Wednesday, June 17, 2009

Late Maoist Culture

J. F. Jenner suggested that being Chinese in the twenty years from 1956 involved "making conscious choices to do things the hard way." (The Tyranny of History - The Roots of China's Crisis, The Penguin Press, 1994)

Like the city kids sent to remote parts of the countryside at the end of the 1960s who deliberately did farm work with their bare hands instead of using tools, and "who did not rest from the mid-day sun in summer, and who gloried in making the most meaningless of sacrifices."

Few could have been more pointless than the self-destruction of a former Red Guard (Red Guards pictured) who drowned in August 1969 in an attempt to recover from the river a floating telegraph pole that was no longer part of a communication network, but was simply a length of driftwood.

The incident was given the full treatment by the propaganda authorities, who made no attempt to hide what by any standards but Maoist ones would have been a waste of a young life.

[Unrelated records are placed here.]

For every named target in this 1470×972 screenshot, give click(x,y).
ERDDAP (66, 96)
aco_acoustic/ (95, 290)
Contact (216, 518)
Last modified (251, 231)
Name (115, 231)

"They turned it into an act of martyrdom. It was almost as if the very disproportion between the possible gain and the actual loss was something admirable in itself and another sign of a national moral superiority: nowhere else in the world could match the pure revolutionary dedication of China's proletarian youth armed with the invincible thought of Mao Zedong."

Such deaths did not seem unusual or shocking in the late 1960s after years of "purposeless killings" during the countless persecutions during the Cultural Revolution.

Indeed, the willingness to undertake and "exact sacrifices that benefited nobody" was an outstanding feature of late Maoist culture, Jenner argued.

Jenner concluded that the converse of this was that rational cost-benefit analysis of anything was made very difficult for over twenty years from the mid-1950s.